Many people – even professional therapists – resist the very notion that women can harbor abusive instincts.
Female pedophilia is far more prevalent than most people believe. Last week a former Quebec physical education teacher was sentenced to 18 months in jail for carrying on a two-year sexual relationship with a high school student. Within the juvenile justice system, a federal survey of detained juveniles found that nearly eight percent of respondents reported they had been sexually victimized by a staff member in the previous year. In nine out of ten cases, they were teenage boys reporting incidents with female employees, even though women usually represent about 40% of staff in these facilities.
Eight to 16% of the male population has been abused sexually in youth. Most at risk are poor, fatherless boys 13 and younger. A significant number of child sex abusers – estimates range between five and twenty percent – are women. According to a 2004 report published in the Children and Youth Services review, “In 1996, the National Center on Child Abuse and Neglect (NCCAN) investigated more than two million reports alleging maltreatment of more than three million children. More than one million of these children were identified as victims of abuse. Of the one million children, 12% were sexually abused. The sexual abuse of children by women, primarily mothers, once thought to be so rare it could be ignored, constituted 25% (approximately 36 000 children) of the sexually abused victims. This statistic is thought to be underestimated due to the tendency of non-disclosure by victims.”
But many people – even professional therapists – resist the very notion that women can harbor such instincts. A 1984 study reported that “pedophilia…does not exist at all in women.” Researching the subject several years ago, I interviewed an Ontario woman whose life, and that of her brother, had been blighted by the chronic sexual abuse they endured at the hands of their mother. As an adult, she sought therapy and was disheartened that she “never found any social service agency willing to acknowledge this or speak about it.”
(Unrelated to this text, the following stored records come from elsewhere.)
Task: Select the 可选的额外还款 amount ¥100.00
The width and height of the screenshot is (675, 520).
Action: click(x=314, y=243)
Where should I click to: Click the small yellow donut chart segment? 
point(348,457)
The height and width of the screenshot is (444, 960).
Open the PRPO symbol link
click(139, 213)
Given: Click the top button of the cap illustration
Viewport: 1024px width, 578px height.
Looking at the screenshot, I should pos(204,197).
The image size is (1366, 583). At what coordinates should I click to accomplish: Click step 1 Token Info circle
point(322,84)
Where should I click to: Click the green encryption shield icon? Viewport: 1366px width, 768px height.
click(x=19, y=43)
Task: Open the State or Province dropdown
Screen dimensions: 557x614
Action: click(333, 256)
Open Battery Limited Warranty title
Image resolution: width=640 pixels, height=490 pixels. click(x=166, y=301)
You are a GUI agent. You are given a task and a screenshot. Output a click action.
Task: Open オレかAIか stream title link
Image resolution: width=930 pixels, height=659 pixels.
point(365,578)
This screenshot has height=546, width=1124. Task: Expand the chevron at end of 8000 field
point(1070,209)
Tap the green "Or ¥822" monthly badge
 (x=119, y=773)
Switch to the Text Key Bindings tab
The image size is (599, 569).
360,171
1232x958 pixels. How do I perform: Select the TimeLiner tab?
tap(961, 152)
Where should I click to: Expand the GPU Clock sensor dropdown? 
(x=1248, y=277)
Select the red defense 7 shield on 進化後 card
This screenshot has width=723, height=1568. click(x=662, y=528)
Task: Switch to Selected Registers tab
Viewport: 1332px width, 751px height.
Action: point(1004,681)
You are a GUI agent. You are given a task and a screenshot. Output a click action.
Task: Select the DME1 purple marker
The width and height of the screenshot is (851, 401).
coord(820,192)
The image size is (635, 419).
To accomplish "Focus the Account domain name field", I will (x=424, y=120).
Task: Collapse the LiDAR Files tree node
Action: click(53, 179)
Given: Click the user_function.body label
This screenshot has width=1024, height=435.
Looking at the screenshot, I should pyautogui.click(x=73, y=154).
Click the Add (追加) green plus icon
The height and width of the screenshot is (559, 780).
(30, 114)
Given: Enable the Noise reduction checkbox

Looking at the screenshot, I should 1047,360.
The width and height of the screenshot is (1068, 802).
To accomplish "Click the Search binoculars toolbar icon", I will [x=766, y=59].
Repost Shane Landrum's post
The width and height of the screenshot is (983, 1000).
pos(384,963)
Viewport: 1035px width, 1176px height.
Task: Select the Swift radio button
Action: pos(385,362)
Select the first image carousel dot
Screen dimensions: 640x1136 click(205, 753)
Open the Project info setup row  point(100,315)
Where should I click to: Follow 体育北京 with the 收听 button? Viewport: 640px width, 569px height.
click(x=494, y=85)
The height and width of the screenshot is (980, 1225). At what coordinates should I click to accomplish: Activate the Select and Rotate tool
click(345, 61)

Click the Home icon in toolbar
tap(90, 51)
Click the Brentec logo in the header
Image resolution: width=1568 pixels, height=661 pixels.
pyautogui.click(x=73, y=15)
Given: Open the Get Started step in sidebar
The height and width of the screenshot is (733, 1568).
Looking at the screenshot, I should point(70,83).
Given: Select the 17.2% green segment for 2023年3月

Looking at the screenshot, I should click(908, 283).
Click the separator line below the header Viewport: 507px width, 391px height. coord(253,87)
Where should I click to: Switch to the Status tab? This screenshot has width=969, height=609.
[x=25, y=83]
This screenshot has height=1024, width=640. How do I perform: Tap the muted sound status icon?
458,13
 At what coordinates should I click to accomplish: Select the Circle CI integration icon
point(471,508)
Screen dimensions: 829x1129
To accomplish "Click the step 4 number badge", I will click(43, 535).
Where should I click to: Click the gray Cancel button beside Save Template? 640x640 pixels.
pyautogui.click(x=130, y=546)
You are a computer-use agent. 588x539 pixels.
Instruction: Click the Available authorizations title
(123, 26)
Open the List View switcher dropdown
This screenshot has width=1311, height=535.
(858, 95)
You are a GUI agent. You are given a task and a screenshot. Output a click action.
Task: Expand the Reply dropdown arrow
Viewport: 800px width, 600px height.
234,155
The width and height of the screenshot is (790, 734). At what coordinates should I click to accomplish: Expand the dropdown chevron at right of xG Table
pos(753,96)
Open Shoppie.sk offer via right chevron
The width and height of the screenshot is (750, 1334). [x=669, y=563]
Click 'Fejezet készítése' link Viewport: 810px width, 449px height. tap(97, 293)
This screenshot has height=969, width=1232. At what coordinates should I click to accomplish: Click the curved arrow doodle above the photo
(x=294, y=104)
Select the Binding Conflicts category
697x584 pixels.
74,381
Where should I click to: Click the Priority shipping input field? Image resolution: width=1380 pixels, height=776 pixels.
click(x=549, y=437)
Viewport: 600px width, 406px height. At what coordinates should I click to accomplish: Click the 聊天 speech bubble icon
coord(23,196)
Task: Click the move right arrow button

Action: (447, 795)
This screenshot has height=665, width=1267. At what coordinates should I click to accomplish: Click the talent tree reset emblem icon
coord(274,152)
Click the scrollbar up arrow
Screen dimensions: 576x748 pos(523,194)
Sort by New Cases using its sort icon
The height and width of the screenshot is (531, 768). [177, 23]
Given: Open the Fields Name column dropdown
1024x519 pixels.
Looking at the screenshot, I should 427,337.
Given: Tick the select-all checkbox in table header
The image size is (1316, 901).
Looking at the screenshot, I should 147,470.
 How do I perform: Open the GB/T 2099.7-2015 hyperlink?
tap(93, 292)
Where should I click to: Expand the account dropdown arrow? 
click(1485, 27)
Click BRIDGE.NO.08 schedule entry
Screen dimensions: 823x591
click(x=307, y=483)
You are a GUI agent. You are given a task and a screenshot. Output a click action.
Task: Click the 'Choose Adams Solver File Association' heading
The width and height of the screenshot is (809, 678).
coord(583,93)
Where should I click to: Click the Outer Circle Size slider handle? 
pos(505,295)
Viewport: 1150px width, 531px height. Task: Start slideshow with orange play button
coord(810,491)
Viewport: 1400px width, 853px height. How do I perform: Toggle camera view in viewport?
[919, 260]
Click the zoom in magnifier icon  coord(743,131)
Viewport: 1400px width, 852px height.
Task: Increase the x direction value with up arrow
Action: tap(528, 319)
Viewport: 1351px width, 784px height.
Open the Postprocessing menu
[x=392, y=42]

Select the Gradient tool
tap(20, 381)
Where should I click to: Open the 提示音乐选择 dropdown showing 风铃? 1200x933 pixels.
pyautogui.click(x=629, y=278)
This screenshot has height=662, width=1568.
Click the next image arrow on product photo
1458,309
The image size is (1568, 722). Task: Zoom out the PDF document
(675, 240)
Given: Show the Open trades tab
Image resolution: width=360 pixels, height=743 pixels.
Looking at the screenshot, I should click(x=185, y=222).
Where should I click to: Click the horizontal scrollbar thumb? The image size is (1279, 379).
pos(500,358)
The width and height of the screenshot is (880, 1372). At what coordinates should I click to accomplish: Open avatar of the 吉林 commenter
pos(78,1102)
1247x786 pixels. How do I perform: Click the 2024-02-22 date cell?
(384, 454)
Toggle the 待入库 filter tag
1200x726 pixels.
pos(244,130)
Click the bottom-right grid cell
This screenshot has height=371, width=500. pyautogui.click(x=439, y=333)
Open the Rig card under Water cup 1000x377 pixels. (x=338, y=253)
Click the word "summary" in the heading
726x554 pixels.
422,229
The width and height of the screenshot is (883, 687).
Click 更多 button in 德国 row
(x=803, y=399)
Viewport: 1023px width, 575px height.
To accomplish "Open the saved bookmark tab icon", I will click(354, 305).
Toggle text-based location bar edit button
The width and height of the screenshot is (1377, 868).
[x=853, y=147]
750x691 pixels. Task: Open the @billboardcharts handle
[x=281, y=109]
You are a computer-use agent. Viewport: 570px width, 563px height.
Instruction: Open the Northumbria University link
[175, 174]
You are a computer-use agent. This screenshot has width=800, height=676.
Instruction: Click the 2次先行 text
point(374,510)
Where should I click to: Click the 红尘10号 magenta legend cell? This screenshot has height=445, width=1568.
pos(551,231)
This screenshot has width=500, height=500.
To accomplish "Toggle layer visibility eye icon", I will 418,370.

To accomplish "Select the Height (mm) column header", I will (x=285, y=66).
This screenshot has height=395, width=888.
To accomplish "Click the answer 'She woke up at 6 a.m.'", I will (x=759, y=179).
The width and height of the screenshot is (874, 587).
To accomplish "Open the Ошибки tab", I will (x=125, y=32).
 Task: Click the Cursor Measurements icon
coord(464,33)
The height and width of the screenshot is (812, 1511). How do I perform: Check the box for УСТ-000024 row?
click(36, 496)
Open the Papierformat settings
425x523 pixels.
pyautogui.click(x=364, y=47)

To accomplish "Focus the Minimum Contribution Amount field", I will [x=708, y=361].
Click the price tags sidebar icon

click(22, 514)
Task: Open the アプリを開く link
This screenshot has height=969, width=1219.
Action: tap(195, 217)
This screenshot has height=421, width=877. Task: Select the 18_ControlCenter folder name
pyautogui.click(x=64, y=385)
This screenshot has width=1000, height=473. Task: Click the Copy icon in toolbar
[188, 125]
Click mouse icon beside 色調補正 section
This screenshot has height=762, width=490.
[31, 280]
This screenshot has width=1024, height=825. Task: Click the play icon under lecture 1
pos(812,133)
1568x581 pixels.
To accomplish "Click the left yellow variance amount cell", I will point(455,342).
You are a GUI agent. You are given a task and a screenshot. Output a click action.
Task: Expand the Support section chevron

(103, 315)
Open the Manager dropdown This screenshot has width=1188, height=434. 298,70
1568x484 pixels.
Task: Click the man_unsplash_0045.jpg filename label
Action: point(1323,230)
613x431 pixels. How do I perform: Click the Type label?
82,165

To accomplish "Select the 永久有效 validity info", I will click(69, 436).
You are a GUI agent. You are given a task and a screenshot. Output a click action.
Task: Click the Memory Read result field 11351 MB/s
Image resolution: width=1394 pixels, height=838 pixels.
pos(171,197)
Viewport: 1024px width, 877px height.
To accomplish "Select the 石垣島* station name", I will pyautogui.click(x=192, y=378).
Her experience is borne out in a 2004 study in the Journal of Interpersonal Violence by McGill professor Myriam S. Denov, “The Long-Term Effects of Child Sexual Abuse by Female Perpetrators,” in which Denov notes that “professionals working in the area of child welfare perceive sexual abuse by women as relatively harmless as compared to sexual abuse by men.” Denov found that this professional minimization and disbelief of patients’ allegations can exacerbate the original abuse’s negative effects, “ultimately inciting secondary victimization.”
The instinctive discomfort people feel regarding female pedophilia can be located in two sources. One is the universal image of the female as the “nurturing” sex. But even harder to combat is an ideology, currently dominant in our culture, in which men are associated with violence and women with victimhood. Any suggestion that women are as capable of predatory sexual behavior as men is viewed as social heresy. The ramifications of this sex-specific dogma can be seen in the double standards for men and women – notably in cases of domestic violence, but also in cases of child abuse – routinely applied by law enforcement and social services in assessing the veracity of victims.
This false belief is hurting the victims of female sexual abusers. It is difficult enough to admit to oneself that your own mother is betraying and hurting you. Collecting the courage to report it in our cultural climate is an almost insurmountable task for most victims. No wonder close to zero percent of both women and men do in fact report it.